Items listed in a dataset

*** Block opens ***

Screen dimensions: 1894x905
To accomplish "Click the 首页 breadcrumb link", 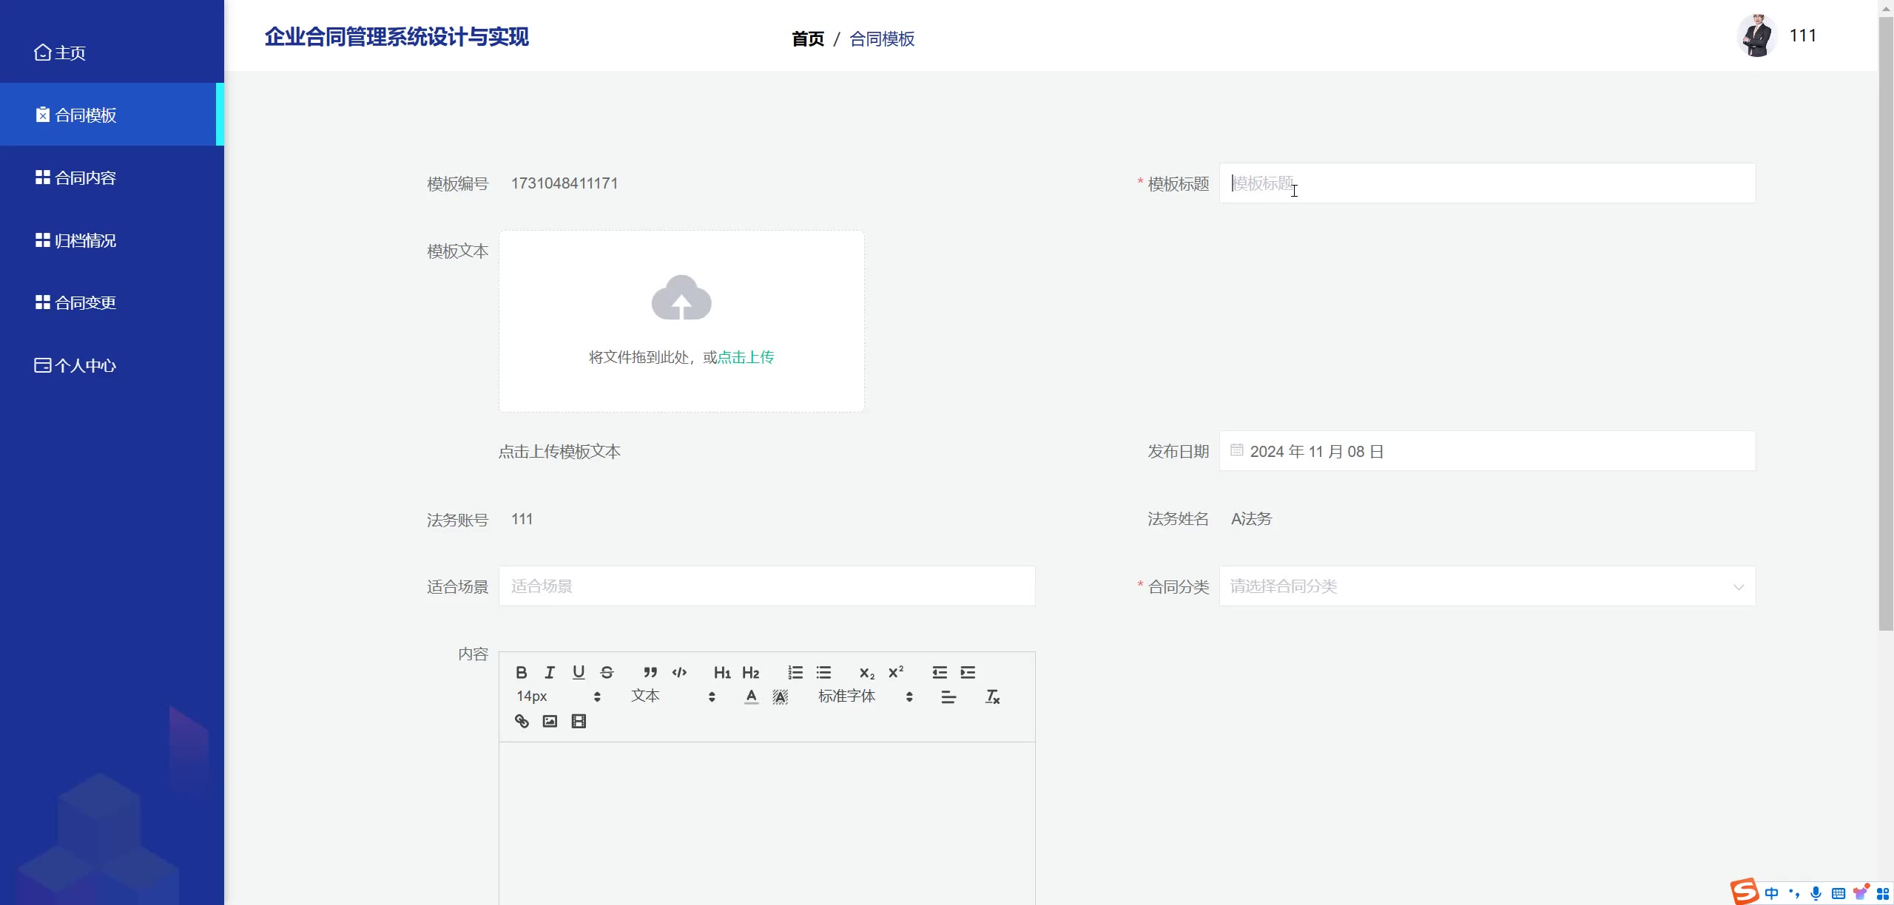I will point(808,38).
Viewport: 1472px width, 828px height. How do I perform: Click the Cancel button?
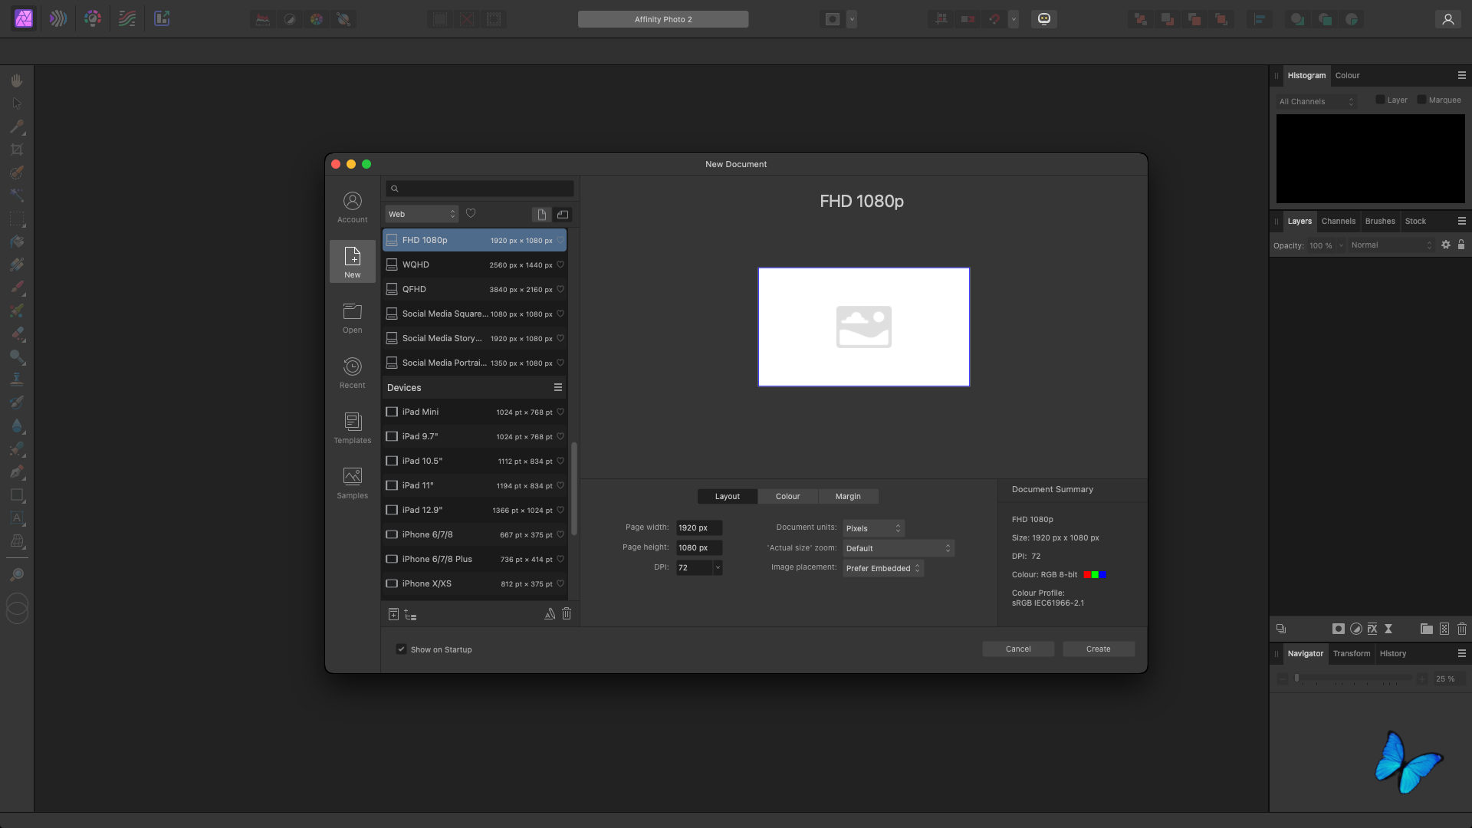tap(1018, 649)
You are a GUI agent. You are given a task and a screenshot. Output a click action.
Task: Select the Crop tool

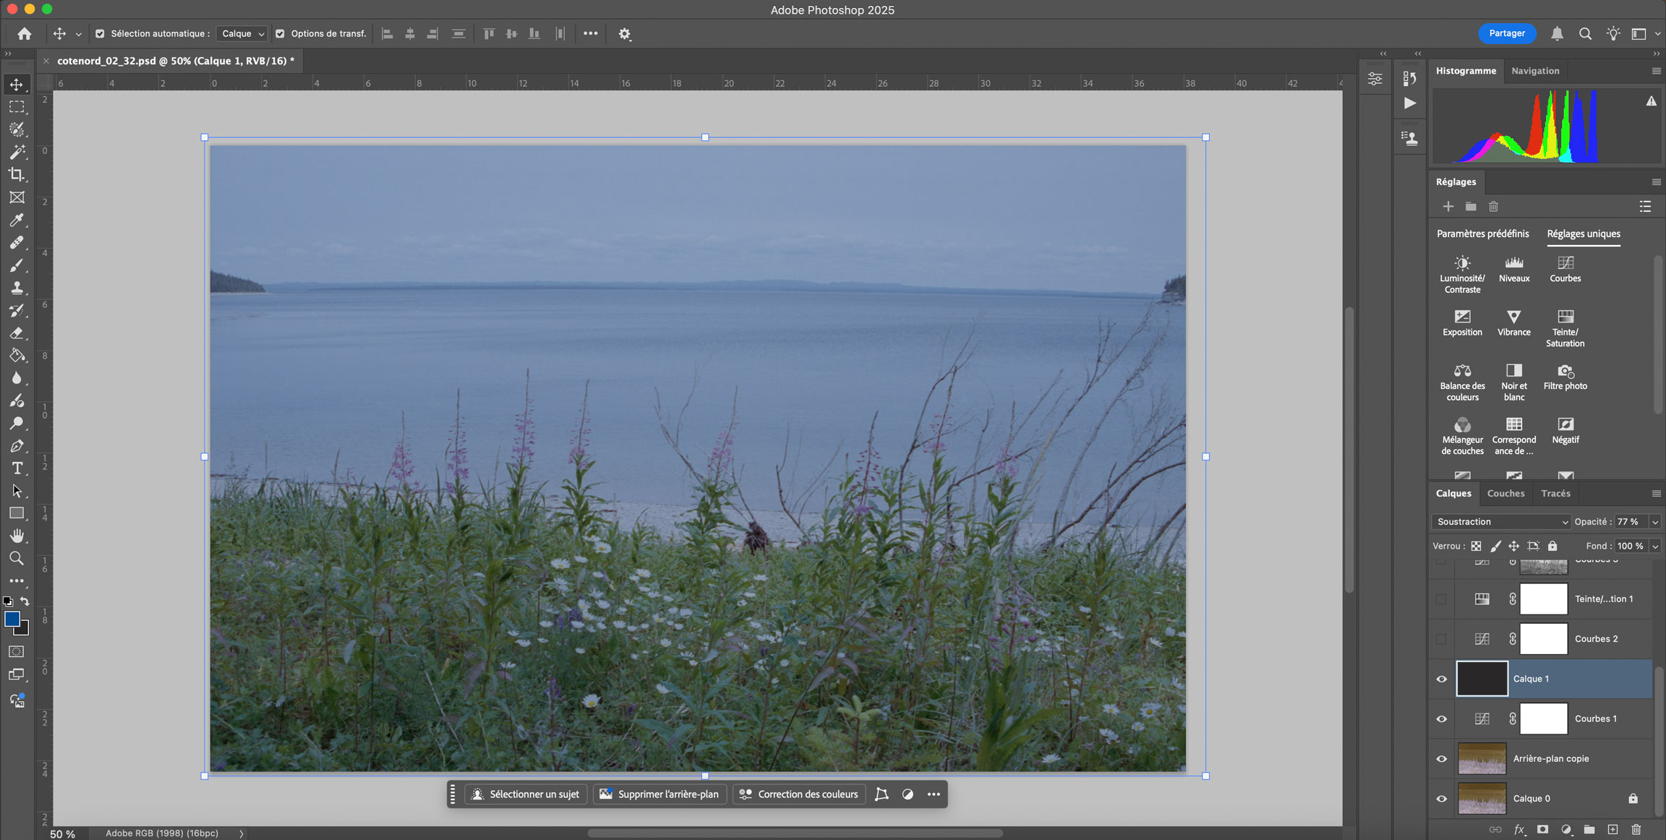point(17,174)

*** Block closes ***

### Work item
Exactly repeat only the lines from the one with "You are a GUI" to the closing line above, both included, and omit every picture.

### Answer to this problem
You are a GUI agent. You are given a task and a screenshot. Output a click action.
Task: Select the Crop tool

point(17,174)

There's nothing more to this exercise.